*** Material for the task ***

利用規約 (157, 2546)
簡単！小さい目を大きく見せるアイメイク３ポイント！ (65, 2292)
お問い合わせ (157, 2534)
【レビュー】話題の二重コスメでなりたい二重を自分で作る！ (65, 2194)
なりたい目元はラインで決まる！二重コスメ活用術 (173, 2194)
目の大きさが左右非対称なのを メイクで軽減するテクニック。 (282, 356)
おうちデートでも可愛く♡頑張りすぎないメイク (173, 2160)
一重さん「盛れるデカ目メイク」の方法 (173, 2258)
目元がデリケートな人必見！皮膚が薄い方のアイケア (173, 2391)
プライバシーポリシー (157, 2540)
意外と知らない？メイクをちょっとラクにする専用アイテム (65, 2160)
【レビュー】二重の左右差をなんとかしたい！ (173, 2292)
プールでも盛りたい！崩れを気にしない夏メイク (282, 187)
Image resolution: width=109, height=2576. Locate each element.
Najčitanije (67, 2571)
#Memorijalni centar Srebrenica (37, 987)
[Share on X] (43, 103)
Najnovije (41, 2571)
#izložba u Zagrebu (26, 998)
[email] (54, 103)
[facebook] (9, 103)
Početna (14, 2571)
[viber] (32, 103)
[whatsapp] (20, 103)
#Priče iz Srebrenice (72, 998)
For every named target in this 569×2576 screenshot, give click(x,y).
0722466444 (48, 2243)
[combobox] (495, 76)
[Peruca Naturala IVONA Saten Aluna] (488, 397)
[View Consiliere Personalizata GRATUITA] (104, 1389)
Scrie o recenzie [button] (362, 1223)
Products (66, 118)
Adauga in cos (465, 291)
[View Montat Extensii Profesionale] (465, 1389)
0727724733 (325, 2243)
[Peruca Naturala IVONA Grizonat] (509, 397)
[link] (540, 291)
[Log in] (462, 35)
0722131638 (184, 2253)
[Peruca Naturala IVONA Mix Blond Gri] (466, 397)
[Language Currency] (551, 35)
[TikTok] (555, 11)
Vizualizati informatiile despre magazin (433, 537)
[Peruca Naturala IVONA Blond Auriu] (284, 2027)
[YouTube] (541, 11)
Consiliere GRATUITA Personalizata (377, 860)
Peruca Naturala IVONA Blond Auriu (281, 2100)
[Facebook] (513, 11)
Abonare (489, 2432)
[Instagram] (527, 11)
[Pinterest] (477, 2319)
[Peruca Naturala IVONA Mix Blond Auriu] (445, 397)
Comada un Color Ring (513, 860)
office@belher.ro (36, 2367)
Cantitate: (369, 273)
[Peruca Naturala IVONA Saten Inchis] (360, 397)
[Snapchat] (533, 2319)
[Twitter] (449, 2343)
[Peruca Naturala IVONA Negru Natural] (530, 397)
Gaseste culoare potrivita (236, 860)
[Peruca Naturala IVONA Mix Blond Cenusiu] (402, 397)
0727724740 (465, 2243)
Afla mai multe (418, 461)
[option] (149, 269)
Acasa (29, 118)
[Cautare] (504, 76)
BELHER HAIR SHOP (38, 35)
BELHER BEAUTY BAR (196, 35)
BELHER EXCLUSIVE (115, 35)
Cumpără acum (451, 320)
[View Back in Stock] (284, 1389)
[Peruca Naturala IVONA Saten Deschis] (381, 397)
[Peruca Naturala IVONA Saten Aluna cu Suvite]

*** End of Material for the task ***
*** Material for the task ***

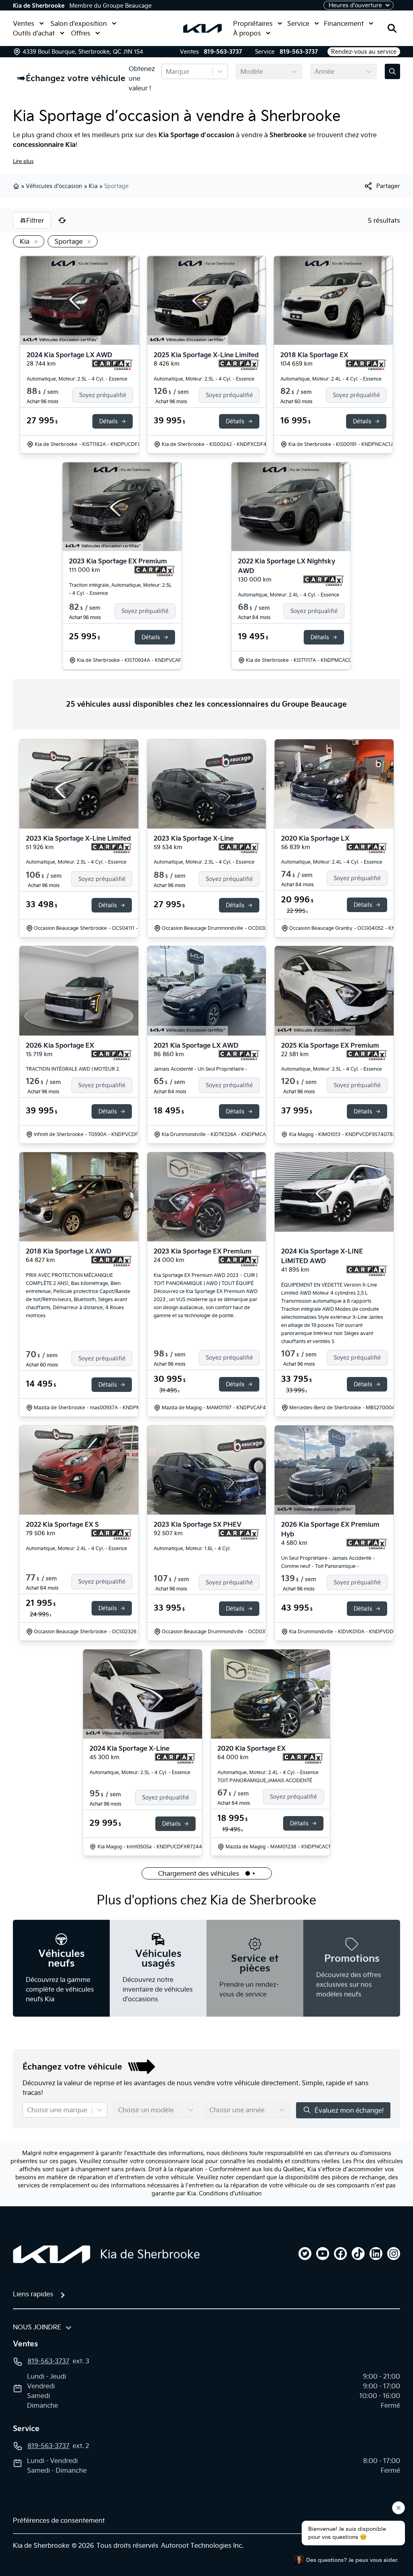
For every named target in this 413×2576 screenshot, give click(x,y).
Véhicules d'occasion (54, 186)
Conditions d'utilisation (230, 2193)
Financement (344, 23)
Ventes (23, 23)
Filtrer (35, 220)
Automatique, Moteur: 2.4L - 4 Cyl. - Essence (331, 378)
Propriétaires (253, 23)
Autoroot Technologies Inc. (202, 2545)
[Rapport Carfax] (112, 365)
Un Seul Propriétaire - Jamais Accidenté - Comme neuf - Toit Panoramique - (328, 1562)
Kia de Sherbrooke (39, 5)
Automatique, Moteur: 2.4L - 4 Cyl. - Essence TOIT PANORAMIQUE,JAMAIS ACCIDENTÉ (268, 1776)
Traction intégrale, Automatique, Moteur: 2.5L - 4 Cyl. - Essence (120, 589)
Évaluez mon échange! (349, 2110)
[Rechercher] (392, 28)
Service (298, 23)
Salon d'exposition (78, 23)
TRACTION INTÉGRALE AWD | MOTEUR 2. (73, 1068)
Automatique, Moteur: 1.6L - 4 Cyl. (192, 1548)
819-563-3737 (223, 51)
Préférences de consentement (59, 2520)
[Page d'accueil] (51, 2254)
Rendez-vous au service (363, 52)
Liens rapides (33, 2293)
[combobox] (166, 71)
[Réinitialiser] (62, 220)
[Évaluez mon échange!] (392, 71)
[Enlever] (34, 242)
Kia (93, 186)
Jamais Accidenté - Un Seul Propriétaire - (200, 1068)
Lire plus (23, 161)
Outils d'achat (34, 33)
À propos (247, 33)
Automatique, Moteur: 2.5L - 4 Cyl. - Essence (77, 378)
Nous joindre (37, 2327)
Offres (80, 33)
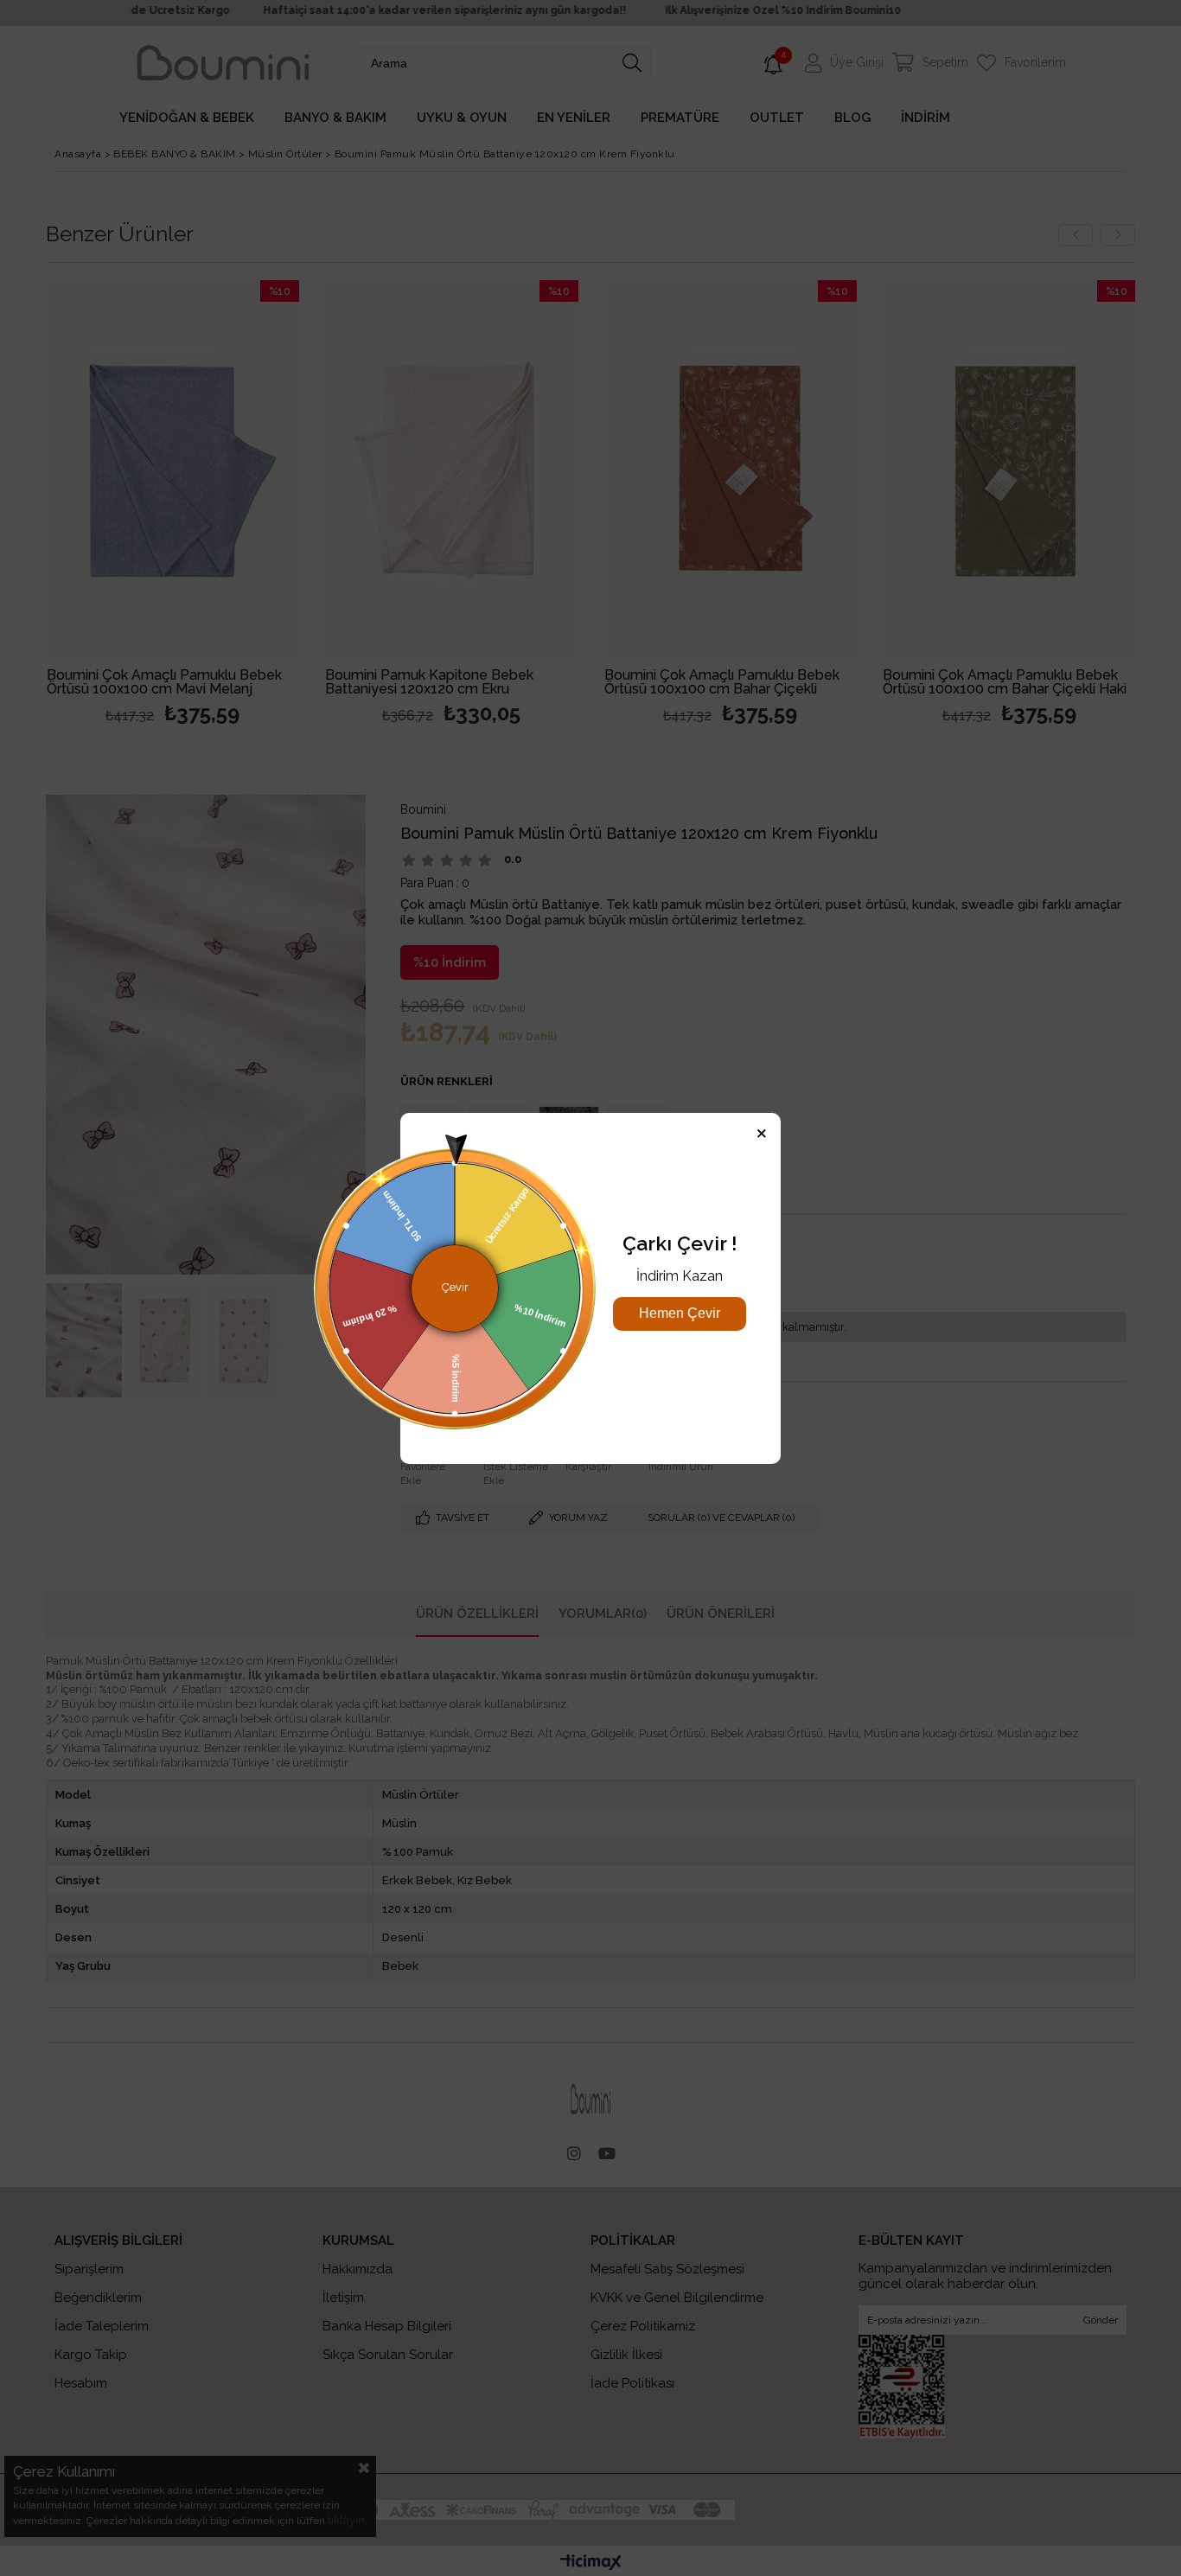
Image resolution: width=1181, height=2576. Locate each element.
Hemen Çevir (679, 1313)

*** End of Material for the task ***

Both end lines included, restate word for word the lines above from the line with "利用規約 (157, 2546)" to the line with "#Priče iz Srebrenice (72, 998)", and nothing else.

利用規約 (157, 2546)
簡単！小さい目を大きく見せるアイメイク３ポイント！ (65, 2292)
お問い合わせ (157, 2534)
【レビュー】話題の二重コスメでなりたい二重を自分で作る！ (65, 2194)
なりたい目元はラインで決まる！二重コスメ活用術 (173, 2194)
目の大きさが左右非対称なのを メイクで軽減するテクニック。 (282, 356)
おうちデートでも可愛く♡頑張りすぎないメイク (173, 2160)
一重さん「盛れるデカ目メイク」の方法 (173, 2258)
目元がデリケートな人必見！皮膚が薄い方のアイケア (173, 2391)
プライバシーポリシー (157, 2540)
意外と知らない？メイクをちょっとラクにする専用アイテム (65, 2160)
【レビュー】二重の左右差をなんとかしたい！ (173, 2292)
プールでも盛りたい！崩れを気にしない夏メイク (282, 187)
Image resolution: width=109, height=2576. Locate each element.
Najčitanije (67, 2571)
#Memorijalni centar Srebrenica (37, 987)
[Share on X] (43, 103)
Najnovije (41, 2571)
#izložba u Zagrebu (26, 998)
[email] (54, 103)
[facebook] (9, 103)
Početna (14, 2571)
[viber] (32, 103)
[whatsapp] (20, 103)
#Priče iz Srebrenice (72, 998)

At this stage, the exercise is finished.